Task to complete: Copy out all the entries exactly.

+++

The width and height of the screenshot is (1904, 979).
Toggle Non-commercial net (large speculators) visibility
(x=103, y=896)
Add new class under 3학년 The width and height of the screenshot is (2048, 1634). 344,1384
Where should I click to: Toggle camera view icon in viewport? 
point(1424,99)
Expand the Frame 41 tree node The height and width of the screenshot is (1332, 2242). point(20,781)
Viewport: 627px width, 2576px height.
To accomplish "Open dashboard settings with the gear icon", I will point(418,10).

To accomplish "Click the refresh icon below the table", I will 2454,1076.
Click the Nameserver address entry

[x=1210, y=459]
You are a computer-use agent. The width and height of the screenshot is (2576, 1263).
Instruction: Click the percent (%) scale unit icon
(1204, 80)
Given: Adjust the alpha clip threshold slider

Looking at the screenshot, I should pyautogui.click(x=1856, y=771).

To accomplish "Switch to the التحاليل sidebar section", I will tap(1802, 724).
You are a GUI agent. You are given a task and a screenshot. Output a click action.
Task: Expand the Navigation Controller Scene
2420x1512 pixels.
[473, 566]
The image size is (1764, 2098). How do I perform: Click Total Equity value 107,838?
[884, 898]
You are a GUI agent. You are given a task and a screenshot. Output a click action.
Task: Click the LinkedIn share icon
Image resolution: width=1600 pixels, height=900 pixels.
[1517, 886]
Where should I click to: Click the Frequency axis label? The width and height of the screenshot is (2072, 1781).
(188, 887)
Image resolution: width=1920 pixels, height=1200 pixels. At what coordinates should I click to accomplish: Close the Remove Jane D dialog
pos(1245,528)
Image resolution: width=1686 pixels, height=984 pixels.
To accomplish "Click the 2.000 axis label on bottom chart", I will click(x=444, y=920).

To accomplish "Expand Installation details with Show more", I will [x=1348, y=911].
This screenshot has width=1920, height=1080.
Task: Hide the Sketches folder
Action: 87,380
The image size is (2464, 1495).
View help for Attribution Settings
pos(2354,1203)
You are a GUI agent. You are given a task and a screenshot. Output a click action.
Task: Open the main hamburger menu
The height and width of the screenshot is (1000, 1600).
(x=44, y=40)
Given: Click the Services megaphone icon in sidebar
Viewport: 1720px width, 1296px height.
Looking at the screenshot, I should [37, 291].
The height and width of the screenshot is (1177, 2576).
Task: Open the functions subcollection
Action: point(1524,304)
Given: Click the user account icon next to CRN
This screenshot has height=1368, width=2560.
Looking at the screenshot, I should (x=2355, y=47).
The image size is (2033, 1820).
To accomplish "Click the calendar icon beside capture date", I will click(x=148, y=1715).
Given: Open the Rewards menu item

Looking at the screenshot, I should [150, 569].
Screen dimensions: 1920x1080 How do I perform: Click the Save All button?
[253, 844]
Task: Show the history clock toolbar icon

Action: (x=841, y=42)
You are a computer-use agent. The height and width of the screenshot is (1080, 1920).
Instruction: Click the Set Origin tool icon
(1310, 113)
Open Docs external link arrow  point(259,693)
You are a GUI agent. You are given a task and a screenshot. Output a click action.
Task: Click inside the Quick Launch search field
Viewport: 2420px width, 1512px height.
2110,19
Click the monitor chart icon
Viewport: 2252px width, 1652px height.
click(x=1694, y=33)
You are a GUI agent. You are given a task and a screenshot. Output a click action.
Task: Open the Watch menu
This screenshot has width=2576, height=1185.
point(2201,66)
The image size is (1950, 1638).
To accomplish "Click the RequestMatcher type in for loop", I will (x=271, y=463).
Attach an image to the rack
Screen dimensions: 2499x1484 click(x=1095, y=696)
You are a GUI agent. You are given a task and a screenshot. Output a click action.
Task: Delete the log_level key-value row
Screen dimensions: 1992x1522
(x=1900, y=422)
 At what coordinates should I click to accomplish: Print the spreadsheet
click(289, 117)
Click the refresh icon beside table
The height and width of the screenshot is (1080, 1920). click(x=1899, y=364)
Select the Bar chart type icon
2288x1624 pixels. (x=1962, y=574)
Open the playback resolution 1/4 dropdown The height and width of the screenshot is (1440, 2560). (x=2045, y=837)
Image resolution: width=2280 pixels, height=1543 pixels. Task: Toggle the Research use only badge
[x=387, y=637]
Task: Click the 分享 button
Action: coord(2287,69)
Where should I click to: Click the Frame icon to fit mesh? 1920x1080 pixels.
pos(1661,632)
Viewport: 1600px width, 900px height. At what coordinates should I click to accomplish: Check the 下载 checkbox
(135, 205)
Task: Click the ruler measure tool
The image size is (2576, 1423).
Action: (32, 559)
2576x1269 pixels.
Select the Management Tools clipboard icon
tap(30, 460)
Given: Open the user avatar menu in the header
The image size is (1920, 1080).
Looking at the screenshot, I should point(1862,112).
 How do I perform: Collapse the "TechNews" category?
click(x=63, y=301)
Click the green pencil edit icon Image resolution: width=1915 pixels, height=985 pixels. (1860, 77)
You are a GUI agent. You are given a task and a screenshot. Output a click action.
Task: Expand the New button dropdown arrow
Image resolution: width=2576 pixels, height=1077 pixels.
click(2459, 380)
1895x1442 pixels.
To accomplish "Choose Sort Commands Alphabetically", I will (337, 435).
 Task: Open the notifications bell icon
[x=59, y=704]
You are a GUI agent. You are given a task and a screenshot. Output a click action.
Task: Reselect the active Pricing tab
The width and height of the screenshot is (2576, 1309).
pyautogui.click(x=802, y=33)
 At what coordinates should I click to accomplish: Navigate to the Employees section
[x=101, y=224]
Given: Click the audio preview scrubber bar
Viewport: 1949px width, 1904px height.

+++

Solution to this problem:
The width and height of the screenshot is (1904, 979).
Toggle Non-commercial net (large speculators) visibility
(x=103, y=896)
Add new class under 3학년 The width and height of the screenshot is (2048, 1634). 344,1384
Where should I click to: Toggle camera view icon in viewport? 
point(1424,99)
Expand the Frame 41 tree node The height and width of the screenshot is (1332, 2242). point(20,781)
Viewport: 627px width, 2576px height.
To accomplish "Open dashboard settings with the gear icon", I will point(418,10).

To accomplish "Click the refresh icon below the table", I will 2454,1076.
Click the Nameserver address entry

[x=1210, y=459]
You are a computer-use agent. The width and height of the screenshot is (2576, 1263).
Instruction: Click the percent (%) scale unit icon
(1204, 80)
Given: Adjust the alpha clip threshold slider

Looking at the screenshot, I should pyautogui.click(x=1856, y=771).

To accomplish "Switch to the التحاليل sidebar section", I will tap(1802, 724).
You are a GUI agent. You are given a task and a screenshot. Output a click action.
Task: Expand the Navigation Controller Scene
2420x1512 pixels.
[473, 566]
The image size is (1764, 2098). How do I perform: Click Total Equity value 107,838?
[884, 898]
You are a GUI agent. You are given a task and a screenshot. Output a click action.
Task: Click the LinkedIn share icon
Image resolution: width=1600 pixels, height=900 pixels.
[1517, 886]
Where should I click to: Click the Frequency axis label? The width and height of the screenshot is (2072, 1781).
(188, 887)
Image resolution: width=1920 pixels, height=1200 pixels. At what coordinates should I click to accomplish: Close the Remove Jane D dialog
pos(1245,528)
Image resolution: width=1686 pixels, height=984 pixels.
To accomplish "Click the 2.000 axis label on bottom chart", I will click(x=444, y=920).

To accomplish "Expand Installation details with Show more", I will [x=1348, y=911].
This screenshot has width=1920, height=1080.
Task: Hide the Sketches folder
Action: 87,380
The image size is (2464, 1495).
View help for Attribution Settings
pos(2354,1203)
You are a GUI agent. You are given a task and a screenshot. Output a click action.
Task: Open the main hamburger menu
The height and width of the screenshot is (1000, 1600).
(x=44, y=40)
Given: Click the Services megaphone icon in sidebar
Viewport: 1720px width, 1296px height.
Looking at the screenshot, I should [37, 291].
The height and width of the screenshot is (1177, 2576).
Task: Open the functions subcollection
Action: point(1524,304)
Given: Click the user account icon next to CRN
This screenshot has height=1368, width=2560.
Looking at the screenshot, I should (x=2355, y=47).
The image size is (2033, 1820).
To accomplish "Click the calendar icon beside capture date", I will click(x=148, y=1715).
Given: Open the Rewards menu item

Looking at the screenshot, I should [150, 569].
Screen dimensions: 1920x1080 How do I perform: Click the Save All button?
[253, 844]
Task: Show the history clock toolbar icon

Action: (x=841, y=42)
You are a computer-use agent. The height and width of the screenshot is (1080, 1920).
Instruction: Click the Set Origin tool icon
(1310, 113)
Open Docs external link arrow  point(259,693)
You are a GUI agent. You are given a task and a screenshot. Output a click action.
Task: Click inside the Quick Launch search field
Viewport: 2420px width, 1512px height.
2110,19
Click the monitor chart icon
Viewport: 2252px width, 1652px height.
click(x=1694, y=33)
You are a GUI agent. You are given a task and a screenshot. Output a click action.
Task: Open the Watch menu
This screenshot has width=2576, height=1185.
point(2201,66)
The image size is (1950, 1638).
To accomplish "Click the RequestMatcher type in for loop", I will (x=271, y=463).
Attach an image to the rack
Screen dimensions: 2499x1484 click(x=1095, y=696)
You are a GUI agent. You are given a task and a screenshot. Output a click action.
Task: Delete the log_level key-value row
Screen dimensions: 1992x1522
(x=1900, y=422)
 At what coordinates should I click to accomplish: Print the spreadsheet
click(289, 117)
Click the refresh icon beside table
The height and width of the screenshot is (1080, 1920). click(x=1899, y=364)
Select the Bar chart type icon
2288x1624 pixels. (x=1962, y=574)
Open the playback resolution 1/4 dropdown The height and width of the screenshot is (1440, 2560). (x=2045, y=837)
Image resolution: width=2280 pixels, height=1543 pixels. Task: Toggle the Research use only badge
[x=387, y=637]
Task: Click the 分享 button
Action: coord(2287,69)
Where should I click to: Click the Frame icon to fit mesh? 1920x1080 pixels.
pos(1661,632)
Viewport: 1600px width, 900px height. At what coordinates should I click to accomplish: Check the 下载 checkbox
(135, 205)
Task: Click the ruler measure tool
The image size is (2576, 1423).
Action: (32, 559)
2576x1269 pixels.
Select the Management Tools clipboard icon
tap(30, 460)
Given: Open the user avatar menu in the header
The image size is (1920, 1080).
Looking at the screenshot, I should point(1862,112).
 How do I perform: Collapse the "TechNews" category?
click(x=63, y=301)
Click the green pencil edit icon Image resolution: width=1915 pixels, height=985 pixels. (1860, 77)
You are a GUI agent. You are given a task and a screenshot. Output a click action.
Task: Expand the New button dropdown arrow
Image resolution: width=2576 pixels, height=1077 pixels.
click(2459, 380)
1895x1442 pixels.
To accomplish "Choose Sort Commands Alphabetically", I will (337, 435).
 Task: Open the notifications bell icon
[x=59, y=704]
You are a GUI agent. You are given a task and a screenshot. Output a click action.
Task: Reselect the active Pricing tab
The width and height of the screenshot is (2576, 1309).
pyautogui.click(x=802, y=33)
 At what coordinates should I click to accomplish: Navigate to the Employees section
[x=101, y=224]
Given: Click the audio preview scrubber bar
Viewport: 1949px width, 1904px height.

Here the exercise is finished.